Elastic Observability

U.S.-Based Telco Migrates to Elastic from Splunk for Superior and Cost-Efficient Observability

Reduced MTTK leads to decreased downtime

MTTK for website errors, retail outages, and sales and marketing requests reduced to seconds or minutes with Elastic from hours or days under Splunk.

Streamlined strategic decision making

With fresh insights into sales, outages, and customer product use, staff and executives can make quick strategic decisions to improve customer service and bolster sales.

Present success, future prepared

Future proofing with Elastic as telecom couldn't scale with Splunk ingestion pricing. Before migrating to Elastic, the telecom had scrubbed an observability project because Splunk was too costly.

Company Overview

As a telecommunications provider offering wireless and Internet service to millions of customers, real-time visibility into the business is vital to remain competitive in this increasingly congested sector.

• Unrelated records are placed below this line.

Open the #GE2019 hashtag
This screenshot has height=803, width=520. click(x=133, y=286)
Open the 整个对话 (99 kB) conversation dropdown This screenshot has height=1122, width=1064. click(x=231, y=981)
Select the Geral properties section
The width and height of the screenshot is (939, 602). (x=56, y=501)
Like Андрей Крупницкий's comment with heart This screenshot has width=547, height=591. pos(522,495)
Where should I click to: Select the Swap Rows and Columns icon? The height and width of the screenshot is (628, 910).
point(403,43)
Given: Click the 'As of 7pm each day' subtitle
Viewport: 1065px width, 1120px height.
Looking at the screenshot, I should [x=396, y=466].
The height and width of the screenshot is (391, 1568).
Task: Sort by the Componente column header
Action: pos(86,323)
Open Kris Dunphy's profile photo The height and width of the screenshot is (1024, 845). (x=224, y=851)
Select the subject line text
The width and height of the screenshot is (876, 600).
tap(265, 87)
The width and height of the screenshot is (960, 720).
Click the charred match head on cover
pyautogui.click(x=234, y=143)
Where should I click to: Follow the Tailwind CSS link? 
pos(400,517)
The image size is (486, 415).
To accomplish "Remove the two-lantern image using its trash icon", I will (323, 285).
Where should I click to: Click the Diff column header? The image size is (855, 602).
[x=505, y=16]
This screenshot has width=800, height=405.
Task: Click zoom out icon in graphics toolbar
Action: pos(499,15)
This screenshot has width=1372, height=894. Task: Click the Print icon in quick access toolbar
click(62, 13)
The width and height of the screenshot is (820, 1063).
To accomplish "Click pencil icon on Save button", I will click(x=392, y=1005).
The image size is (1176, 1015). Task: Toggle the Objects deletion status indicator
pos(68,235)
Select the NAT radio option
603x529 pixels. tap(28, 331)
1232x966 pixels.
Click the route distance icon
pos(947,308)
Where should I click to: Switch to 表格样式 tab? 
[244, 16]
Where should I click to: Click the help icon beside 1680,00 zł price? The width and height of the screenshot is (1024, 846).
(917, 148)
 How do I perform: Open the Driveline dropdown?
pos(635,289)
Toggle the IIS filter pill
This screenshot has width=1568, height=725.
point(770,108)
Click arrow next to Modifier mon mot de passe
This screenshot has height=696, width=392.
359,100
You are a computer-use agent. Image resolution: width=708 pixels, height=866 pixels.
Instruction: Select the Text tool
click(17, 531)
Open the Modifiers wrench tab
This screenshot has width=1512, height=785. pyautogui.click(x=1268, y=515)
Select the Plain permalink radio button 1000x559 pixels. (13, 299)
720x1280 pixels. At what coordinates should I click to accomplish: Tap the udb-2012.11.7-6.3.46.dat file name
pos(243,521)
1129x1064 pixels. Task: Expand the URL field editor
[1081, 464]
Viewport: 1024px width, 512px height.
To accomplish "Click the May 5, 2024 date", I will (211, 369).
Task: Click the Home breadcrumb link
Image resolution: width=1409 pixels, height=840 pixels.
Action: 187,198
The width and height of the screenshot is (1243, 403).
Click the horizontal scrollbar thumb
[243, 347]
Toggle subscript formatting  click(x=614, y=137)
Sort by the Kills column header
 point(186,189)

Why Elastic instead of Splunk?

With more than 100 data channels to monitor, a prolonged breakdown in any one of them can dramatically disrupt operations, hinder sales, and anger customers.

  • 90-day return on investment and ~$400,000 immediate reduction in server costs. Clustering and replication took minutes to set up because of the distributed nature of the Elastic Stack, which is easier than Splunk to automate and monitor at scale due to Elastic's comprehensive APIs.
  • 300% increase in phone sales. The telecom can now ensure network, and customer health while improving response time to errors that do occur to retain customers and generate new ones — all in a more cost-efficient manner than with Splunk and at scale.
  • Vastly improved retail store phone software upgrade performance. Elastic's open source platform provided the telecom with Kibana templates for data visualizations and, unlike Splunk's closed source proprietary solution, Elastic allows for customized dashboards, reporting as well as the ability to integrate with countless other open- and closed-source applications.